EXERCISE REQUIREMENTS:
From the line containing "You are a computer-use agent. The" to the last line of the records, please reproduce every line exactly and nothing more.
STORED DATA: Begin
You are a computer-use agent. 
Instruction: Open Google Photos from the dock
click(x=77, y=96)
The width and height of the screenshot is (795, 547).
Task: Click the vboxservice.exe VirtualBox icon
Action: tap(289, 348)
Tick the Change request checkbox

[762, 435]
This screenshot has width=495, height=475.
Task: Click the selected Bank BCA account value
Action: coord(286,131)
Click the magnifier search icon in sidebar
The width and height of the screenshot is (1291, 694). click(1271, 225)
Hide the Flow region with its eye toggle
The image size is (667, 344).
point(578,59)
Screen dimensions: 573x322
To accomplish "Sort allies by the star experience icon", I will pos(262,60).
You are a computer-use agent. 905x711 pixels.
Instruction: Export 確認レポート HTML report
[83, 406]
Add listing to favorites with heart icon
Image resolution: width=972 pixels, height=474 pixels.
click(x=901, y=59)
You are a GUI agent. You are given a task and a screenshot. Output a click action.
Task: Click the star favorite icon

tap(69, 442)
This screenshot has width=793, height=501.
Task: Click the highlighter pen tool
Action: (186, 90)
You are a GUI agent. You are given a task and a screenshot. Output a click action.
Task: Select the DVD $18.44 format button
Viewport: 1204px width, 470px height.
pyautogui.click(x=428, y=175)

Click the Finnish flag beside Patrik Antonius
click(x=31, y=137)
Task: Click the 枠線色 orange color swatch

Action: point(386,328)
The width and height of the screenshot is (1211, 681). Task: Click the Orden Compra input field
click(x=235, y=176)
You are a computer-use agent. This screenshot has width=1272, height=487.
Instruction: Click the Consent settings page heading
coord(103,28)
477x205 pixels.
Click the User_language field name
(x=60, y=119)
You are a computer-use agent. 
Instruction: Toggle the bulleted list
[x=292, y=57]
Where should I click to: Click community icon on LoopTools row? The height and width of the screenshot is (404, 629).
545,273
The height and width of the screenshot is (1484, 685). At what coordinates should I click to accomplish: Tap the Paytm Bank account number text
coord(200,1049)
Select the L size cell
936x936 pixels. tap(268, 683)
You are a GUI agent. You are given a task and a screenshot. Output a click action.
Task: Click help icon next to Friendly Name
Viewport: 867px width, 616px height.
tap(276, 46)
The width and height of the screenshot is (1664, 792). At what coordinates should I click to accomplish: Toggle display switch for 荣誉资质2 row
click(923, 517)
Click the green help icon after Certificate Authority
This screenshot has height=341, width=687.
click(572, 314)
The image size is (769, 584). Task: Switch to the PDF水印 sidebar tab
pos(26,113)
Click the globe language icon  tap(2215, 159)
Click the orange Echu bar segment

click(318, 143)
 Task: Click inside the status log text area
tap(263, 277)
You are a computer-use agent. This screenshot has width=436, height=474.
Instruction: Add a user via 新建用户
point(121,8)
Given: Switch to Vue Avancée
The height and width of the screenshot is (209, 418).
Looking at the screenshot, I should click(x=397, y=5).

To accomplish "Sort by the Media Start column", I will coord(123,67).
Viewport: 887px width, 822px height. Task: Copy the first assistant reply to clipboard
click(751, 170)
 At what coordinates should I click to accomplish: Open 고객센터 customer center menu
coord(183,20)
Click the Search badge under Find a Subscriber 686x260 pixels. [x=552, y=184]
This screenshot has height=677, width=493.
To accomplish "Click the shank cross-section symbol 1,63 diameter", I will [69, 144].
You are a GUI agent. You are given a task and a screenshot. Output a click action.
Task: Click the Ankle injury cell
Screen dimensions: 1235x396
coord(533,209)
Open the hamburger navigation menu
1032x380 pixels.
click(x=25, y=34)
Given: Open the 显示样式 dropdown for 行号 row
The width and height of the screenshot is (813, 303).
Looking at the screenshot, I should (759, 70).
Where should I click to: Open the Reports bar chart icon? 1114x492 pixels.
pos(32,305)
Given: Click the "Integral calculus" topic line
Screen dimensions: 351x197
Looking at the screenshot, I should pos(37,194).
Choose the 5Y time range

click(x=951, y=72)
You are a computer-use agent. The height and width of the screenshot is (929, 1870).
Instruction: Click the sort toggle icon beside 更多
STORED DATA: End
ANSWER SPACE:
You are a computer-use agent. The height and width of the screenshot is (929, 1870).
Instruction: Click the sort toggle icon beside 更多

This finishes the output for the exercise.